Interventionen im öffentlichen Raum

Interventionen im öffentlichen Raum, Elcknerplatz
Bild: Museen Treptow-Köpenick

Anlässlich des 88. Gedenktages für die Opfer der „Köpenicker Blutwoche“ fanden an sechs Stationen im Stadtraum Interventionen im öffentlichen Raum statt, um auf den dezentralen Charakter der NS-Gewalt des Jahres 1933 aufmerksam zu machen. Es handelt sich um ein gemeinsames Projekt der Museen Treptow-Köpenick mit dem Aktiven Museum Faschismus und Widerstand in Berlin e.V. Unterstützung kam von den Mitgliedern der Bezirksverordnetenversammlung Treptow-Köpenick.

Gedenkveranstaltung für die Opfer der „Köpenicker Blutwoche“

Ab 19:00 Uhr fand im Innenhof der Gedenkstätte Köpenicker Blutwoche in der Puchanstraße 12 eine Gedenkveranstaltung statt. Diese wurde von Cornelia Flader, Bezirksstadträtin für Weiterbildung, Schule, Kultur und Sport, eröffnet.
Es sprach Dr.
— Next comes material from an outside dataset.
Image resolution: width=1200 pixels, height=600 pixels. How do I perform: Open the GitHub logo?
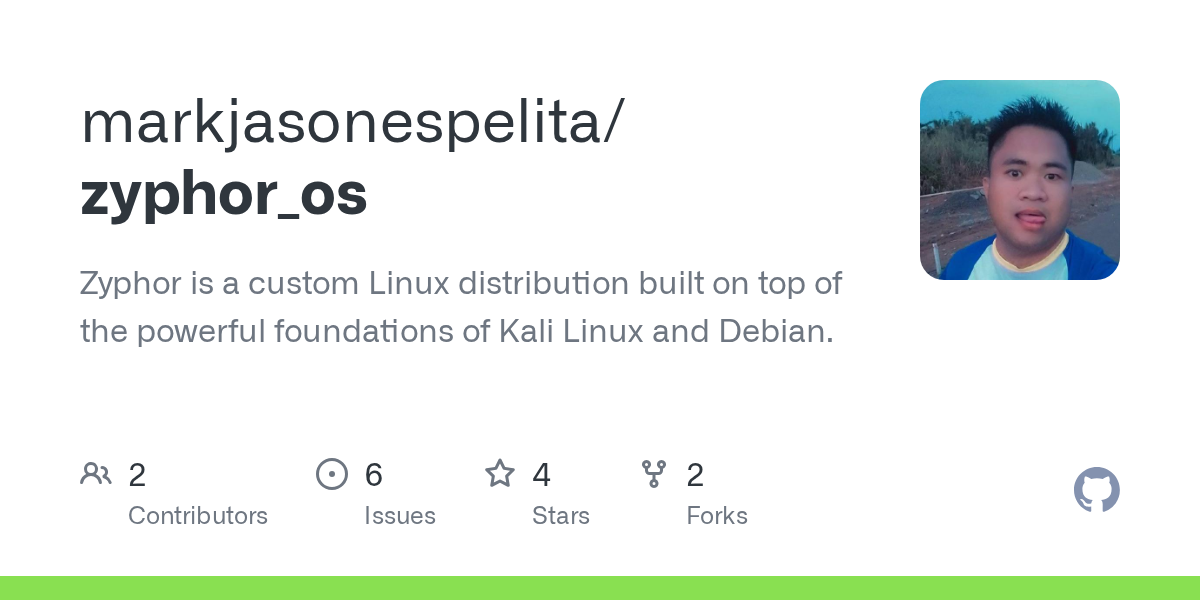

Christoph Kreutzmüller, Erster Vorsitzender des Aktiven Museums Faschismus und Widerstand in Berlin e.V. zu den Gästen.

Kunstinstallation „Es waren Nachbarn, es sind Menschen“ von Renate Herter

Renate Herter, Es waren Nachbarn. Es sind Menschen
Bild: Renate Herter

Anschließend wurde die Kunstinstallation „Es waren Nachbarn, es sind Menschen“ von Renate Herter eingeweiht.

Im Juni 2019 hatte das Bezirksamt Treptow-Köpenick, Amt für Weiterbildung und Kultur, Fachbereich Kultur und Museum, einen nicht offenen, anonymen Kunstwettbewerb zur künstlerischen Gestaltung eines Gedenkortes in der Gedenkstätte Köpenicker Blutwoche ausgelobt. Dazu waren sechs Künstlerinnen und Künstler eingeladen worden. Während der Preisgerichtsitzung am 13.11.2019 wurde die Installation „Es waren Nachbarn, es sind Menschen“ der Künstlerin Renate Herter ausgewählt.
Renate Herters Raum-Klang-Installation ist für einen Zellenraum dieses ehemaligen Amtsgerichtsgefängnisses konzipiert, in dem sich die Gedenkstätte befindet. Die Arbeit bezieht diese besondere und beklemmende Architektur mit ein und ist eine Annäherung an die Geschichte des historischen Ortes.